| Task goal |
Count how many lines in the data hold "Given". Only the number.

───── Supplied data

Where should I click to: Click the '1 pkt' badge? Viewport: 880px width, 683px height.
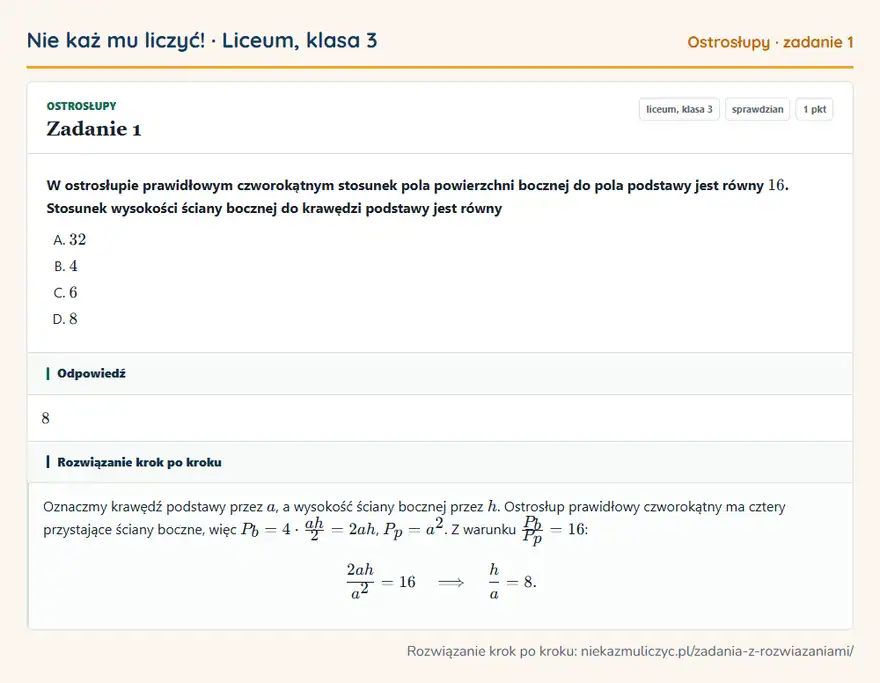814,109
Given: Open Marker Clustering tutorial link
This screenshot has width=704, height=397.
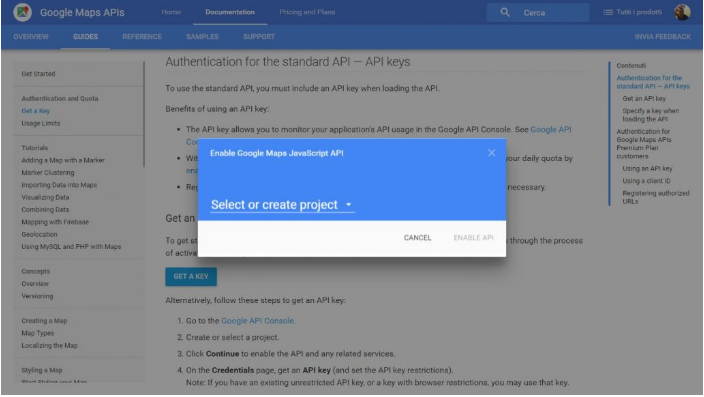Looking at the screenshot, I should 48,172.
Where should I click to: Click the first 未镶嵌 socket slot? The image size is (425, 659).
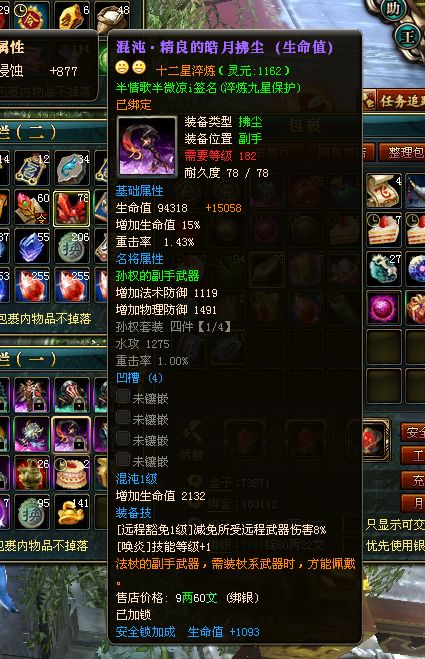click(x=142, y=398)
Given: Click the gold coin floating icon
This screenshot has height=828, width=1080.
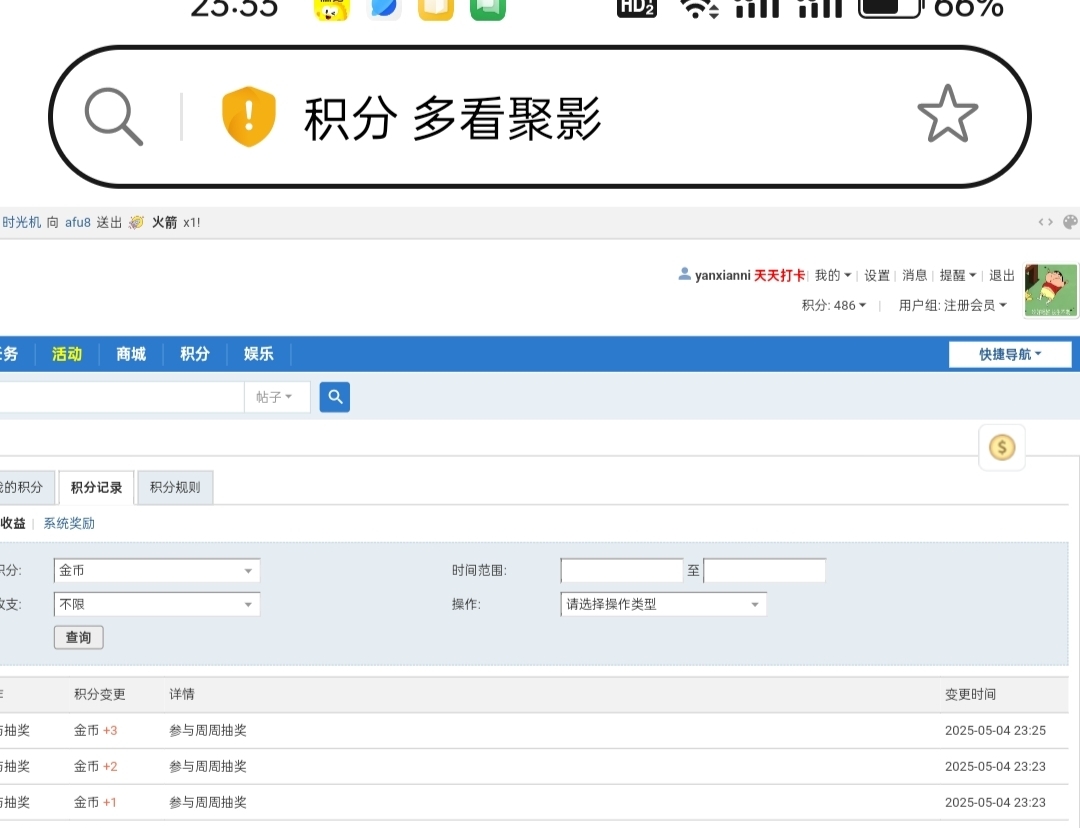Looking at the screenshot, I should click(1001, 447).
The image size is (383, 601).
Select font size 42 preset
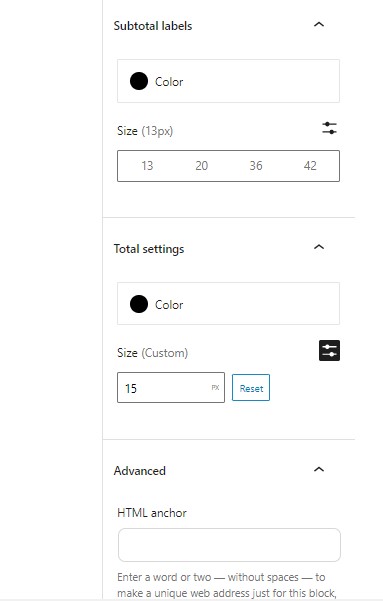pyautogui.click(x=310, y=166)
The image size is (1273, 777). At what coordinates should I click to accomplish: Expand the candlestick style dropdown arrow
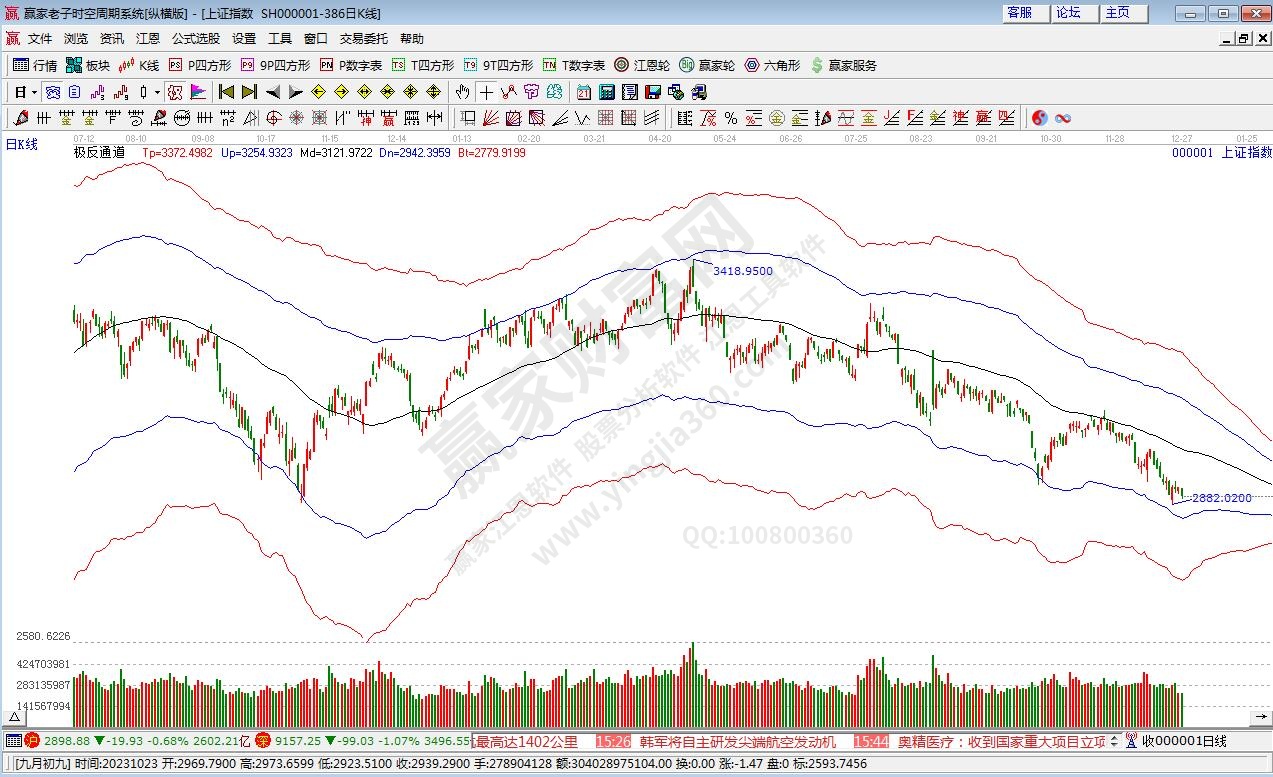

──────────
───── Supplied data

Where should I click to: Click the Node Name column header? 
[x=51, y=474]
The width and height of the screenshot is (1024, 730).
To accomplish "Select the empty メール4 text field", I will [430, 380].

──────────

| Solution to this task |
2